Sebab, masa lalu dalam dunia Simuladistopiakoronakra adalah causa efficiens yang urgen. Dan bagaimanapun masa depan adalah kontinuitas dari masa lampau itu sendiri. Jika klaim itu benar, berarti kondisi terpuruk yang ditampilkan SGA tak lain adalah suatu bentuk penghakiman terhadap masa lalu (hari ini) atas semua kondisi masa depan yang dialami dalam teks cerpen tersebut.
Mesti dicatat: kepongahan menghadapi wabah menjelma sebagai rentetan musibah, Covid diceritakan tak terputus dari penomeran 19, 20, hingga 44. Belum lagi, mengutip si narator, dari saat ke saat tanah dan air masih terus mereka rusak sendiri secara berkelanjutan.
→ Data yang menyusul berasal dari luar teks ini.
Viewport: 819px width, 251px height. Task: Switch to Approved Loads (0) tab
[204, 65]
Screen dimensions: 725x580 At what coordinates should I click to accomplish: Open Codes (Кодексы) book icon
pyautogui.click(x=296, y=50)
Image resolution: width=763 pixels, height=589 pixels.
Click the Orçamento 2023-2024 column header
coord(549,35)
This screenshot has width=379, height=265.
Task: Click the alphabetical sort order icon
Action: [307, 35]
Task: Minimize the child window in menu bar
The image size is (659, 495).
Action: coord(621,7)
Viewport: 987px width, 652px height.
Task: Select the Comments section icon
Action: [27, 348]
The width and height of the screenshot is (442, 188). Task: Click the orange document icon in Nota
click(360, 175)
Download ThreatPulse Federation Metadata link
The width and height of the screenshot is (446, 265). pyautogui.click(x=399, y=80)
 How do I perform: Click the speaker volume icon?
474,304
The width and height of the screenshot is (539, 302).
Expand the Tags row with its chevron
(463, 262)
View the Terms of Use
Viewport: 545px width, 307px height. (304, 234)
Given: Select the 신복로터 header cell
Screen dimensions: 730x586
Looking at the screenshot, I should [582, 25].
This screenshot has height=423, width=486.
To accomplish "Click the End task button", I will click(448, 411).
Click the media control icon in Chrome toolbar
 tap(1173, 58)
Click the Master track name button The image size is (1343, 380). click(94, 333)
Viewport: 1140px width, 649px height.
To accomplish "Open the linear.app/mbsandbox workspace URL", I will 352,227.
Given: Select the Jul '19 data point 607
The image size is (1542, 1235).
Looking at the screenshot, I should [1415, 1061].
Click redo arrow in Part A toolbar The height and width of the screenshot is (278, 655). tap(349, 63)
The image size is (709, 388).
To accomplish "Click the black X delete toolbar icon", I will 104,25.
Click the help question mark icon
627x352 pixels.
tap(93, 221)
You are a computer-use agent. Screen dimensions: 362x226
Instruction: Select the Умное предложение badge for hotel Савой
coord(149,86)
Kita memang mesti jujur-jujuran mengakui penyebab segala bencana, seperti yang dituliskan Neli Triana di kolom Metropolitan Kompas pada 23 Januari 2021. Fenomena alam memang hal yang lumrah terjadi karena Bumi ini tak diam. Ada sistem yang bekerja di luar kuasa manusia. Namun okupasi manusia dalam membangun peradabannya juga adalah hal yang niscaya disangkal sebagai sebab-sebab terjadinya bencana.
SGA sungguh apik mengantarkan pembacanya pada kesadaran tersebut. Ia merekam momen, dalam format masa depan, sebagai kenang-kenangan cum peringatan bagi pembacanya di masa kini. Kamu memang tak mesti percaya sepenuhnya, mungkin aku cuma membual, dan mungkin cerpen yang ku bicarakan tak lebih dari omong besar tipikal seorang tua. Namun, setelah semuanya, setelah hari-hari yang sulit ini berlalu, apakah akan sempat terpikirkan oleh kita kalau kemanusiaan mesti dipertahankan dengan cara kloning, seperti yang diutarakan sang narator dalam epilog cerpen tersebut?
ANGGA PERMANA SAPUTRA
[1] Muaziz Muallim, Isu-isu Krisis dalam Novel-novel Dystopian Science Fiction Amerika. Jurnal Poetika Vol. V No. 1, 2017.
___________
Ulasan ini dimuat pertama kali di Jumpa pada 28 Januari 2021.